さすがの生徒会長もこれには苦虫を嚙み潰したように顔を顰めて……あれ、いないな?
それどころか逆に不敵な笑みを浮かべていらっしゃる……。
「あなたの言うことももっともね、高梨一年生。なら料理部の実力を見せるのみ。五分ほど待ってなさい」
「え? ちょっと……」
慌てて止めようとするも、生徒会長がさっさと旧調理実習室を出てどこかへ行ってしまった。
おそらくはその料理部を立ち上げた本人を呼びに行ったのだろう。だけど、気になるのはあの自信満々な態度だ。

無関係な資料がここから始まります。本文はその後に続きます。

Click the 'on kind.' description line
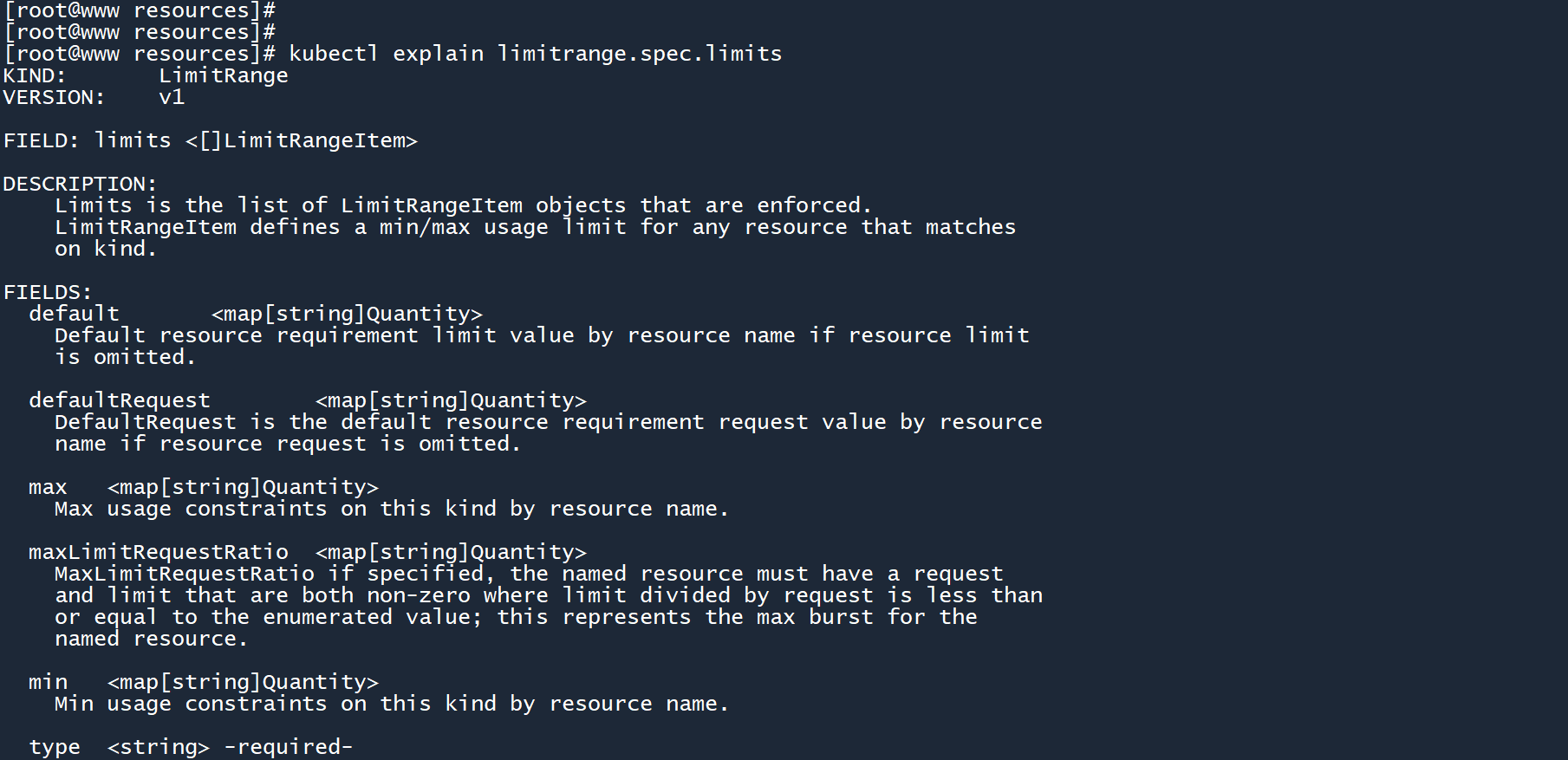This screenshot has height=760, width=1568. click(105, 249)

実力を見せるとか言ってたけど、もしかしてすごく料理が上手い人だったりするのかな?
え、僕、いいストレートを入れたつもりが逆にカウンターを喰らってたりする?
「待たせたわね」
きっちり五分後、生徒会長が戻ってきた。
その後ろには誰もいない。あいにくと料理部を立ち上げた人は不在だった……なら良かったんだけど。
「えー!? 虎子ちゃんが料理をするの!?」
「そうよ。今から肉野菜炒めを作るわっ!」
予想外にも生徒会長が白いエプロンを身に纏い、食材と使い込まれた中華鍋を持って戻ってきたのだ!

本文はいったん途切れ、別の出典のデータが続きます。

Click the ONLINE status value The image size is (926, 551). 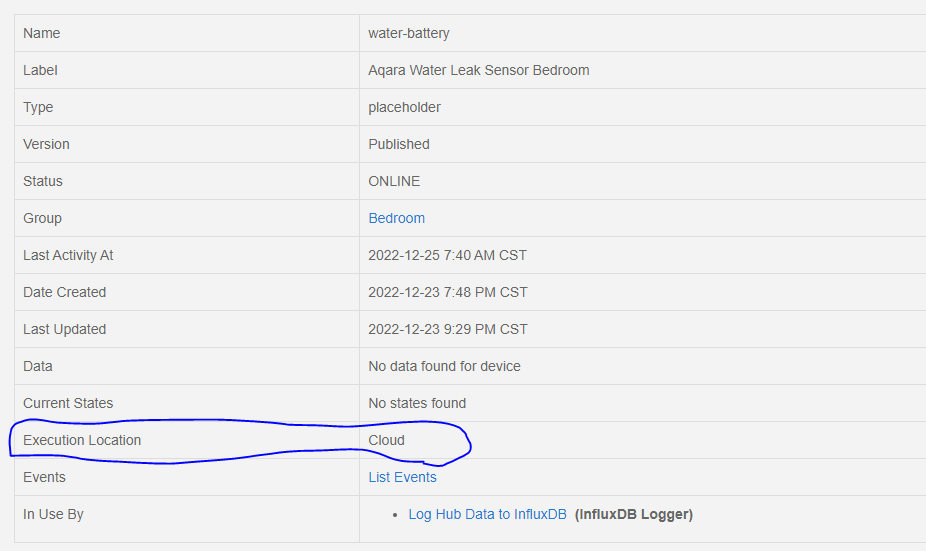394,181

「おい、盃位! お前が料理部を立ち上げた張本人かよ! それで料理をしたいからオレたちの部室を取り上げるなんて、横暴が過ぎやしないか!!」
それまで死んでいた羽後先輩が復活して声を荒げた。さすが。こういうことには目ざとい!
「料理中は静かにしてなさいっ、羽後菓子!」
が、鮮やかな包丁さばきで野菜を切っていた生徒会長が、その切れ端を見事なコントロールで次々と羽後先輩の口へと放り込んでいく。

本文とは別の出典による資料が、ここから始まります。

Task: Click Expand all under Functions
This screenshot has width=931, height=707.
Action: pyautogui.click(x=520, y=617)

あっという間に口の中が野菜でいっぱいになって倒れこむ羽後先輩。ザコ死すぎやしません!?
「虎子ちゃん、凄い! 料理人みたいだよっ!」
その傍ら、あんず先輩が早くも涎を垂らさんばかりに凝視する中、生徒会長がおたまの油を熱したフライパンへ。
ジュっと油が弾ける音が部室に響き渡る。
そこへ次々と投入される野菜&肉。追い打ちをかける味付けの調味料たち。
今度は部室がなんとも言えない香ばしい香りに包まれた。
あんず先輩のよだれダムは……言うまでもなく脆くも決壊した。
「よし、完成ね。食べてみなさい、春巻あんず」
「いいのっ!?」
「無論よ。そして感想を聞かせてもらおうじゃない」
さすがにお皿は陶器製の立派なものではなく、ハイキングに使うような紙製のものだったけれど、そこに配された肉野菜炒めは見事なものだった。
様々な野菜がソースと油によってキラキラと光り輝き、肉が食べて食べてと誘ってくる。あ、あかん、これ、絶対美味しい奴……。
「んーーーーーーーっ!!!」
恐る恐る具材を摘まんだ箸を口の中へと運んだあんず先輩が、たまらず言葉にならない声をあげた。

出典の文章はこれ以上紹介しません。